Advanced Search in Japanese

Advanced Search can also be used to find non-English words in your documents. The example below shows an Advance Search for the word "最も", which means most importantly in Japanese.

Edit Issues and Tips

The Unicode Standard is supported when using the Edit features in Concordance Desktop. For more information editing in Concordance Desktop, see About editing records.

The following issues and tips are important to know when using the Edit features with non-English documents:

Data Validation Options

Database fields can be assigned data validation options from the Data Entry Attributes dialog box. However, certain validation options are only supported with English text. These include:

Upper case

Lower case

Alphabetic only

Numeric only

For more information about data validation, see Creating databases.

Match Whole Word Only

When searching for text using the Find or Replace commands, the Match whole word only check box does not work with ideographic languages such as Chinese. Clear the Match whole word only check box before searching for text in these languages.

Print Issues and Tips

The Unicode Standard is supported when printing documents in Concordance Desktop.

The following issues and tips are important to know when printing non-English documents:

Additional Options for Hit Highlighting

When printing documents with ideographic text, like Chinese, a character underlined for hit highlighting can easily be confused with other characters.

To allow hit highlighting in these languages, additional options have been added to the Formatting tab in the Print documents dialog box. Now you can use underline, bold, italics, color formatting or a combination of these options to highlight the search hits in your reports.

For more information about using the Formatting tab, see Printing standard reports.

» **PROBLEM DETAILS**:
Reproduce the passage on Concordance Desktop's non-English search, edit, and print tips word for word, in full. Rely on nothing but the passage above.

» **SUPPLIED DATA**:
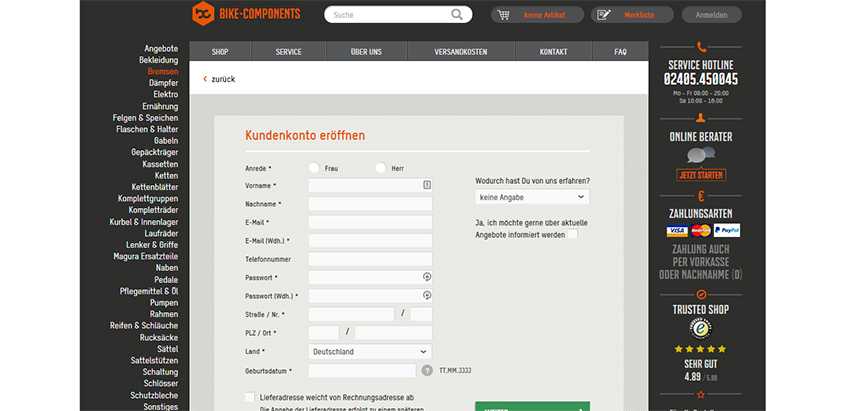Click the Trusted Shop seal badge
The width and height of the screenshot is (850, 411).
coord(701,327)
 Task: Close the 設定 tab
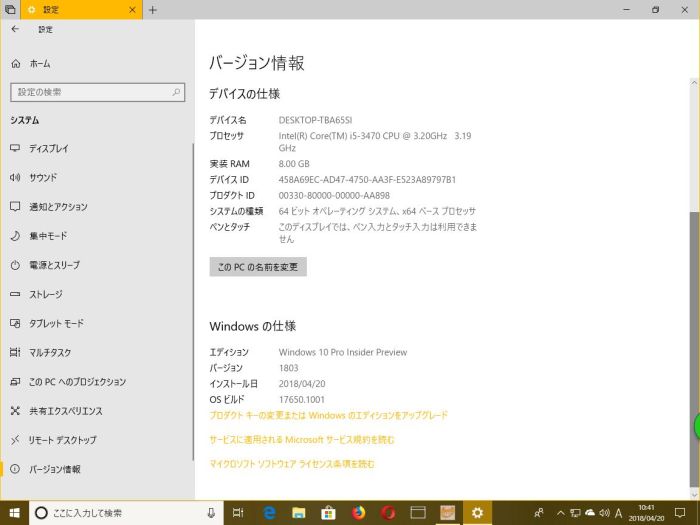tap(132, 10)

...

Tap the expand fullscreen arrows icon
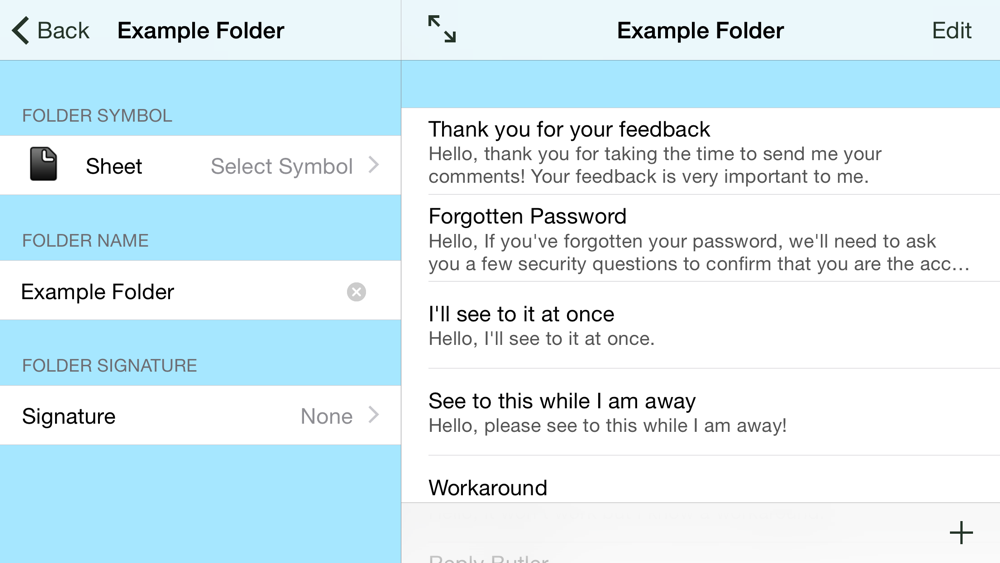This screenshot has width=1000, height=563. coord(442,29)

...

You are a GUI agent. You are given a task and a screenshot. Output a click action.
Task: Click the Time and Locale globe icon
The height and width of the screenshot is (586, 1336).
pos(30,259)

» **YOUR RESPONSE**:
Advanced Search in Japanese

Advanced Search can also be used to find non-English words in your documents. The example below shows an Advance Search for the word "最も", which means most importantly in Japanese.

Edit Issues and Tips

The Unicode Standard is supported when using the Edit features in Concordance Desktop. For more information editing in Concordance Desktop, see About editing records.

The following issues and tips are important to know when using the Edit features with non-English documents:

Data Validation Options

Database fields can be assigned data validation options from the Data Entry Attributes dialog box. However, certain validation options are only supported with English text. These include:

Upper case

Lower case

Alphabetic only

Numeric only

For more information about data validation, see Creating databases.

Match Whole Word Only

When searching for text using the Find or Replace commands, the Match whole word only check box does not work with ideographic languages such as Chinese. Clear the Match whole word only check box before searching for text in these languages.

Print Issues and Tips

The Unicode Standard is supported when printing documents in Concordance Desktop.

The following issues and tips are important to know when printing non-English documents:

Additional Options for Hit Highlighting

When printing documents with ideographic text, like Chinese, a character underlined for hit highlighting can easily be confused with other characters.

To allow hit highlighting in these languages, additional options have been added to the Formatting tab in the Print documents dialog box. Now you can use underline, bold, italics, color formatting or a combination of these options to highlight the search hits in your reports.

For more information about using the Formatting tab, see Printing standard reports.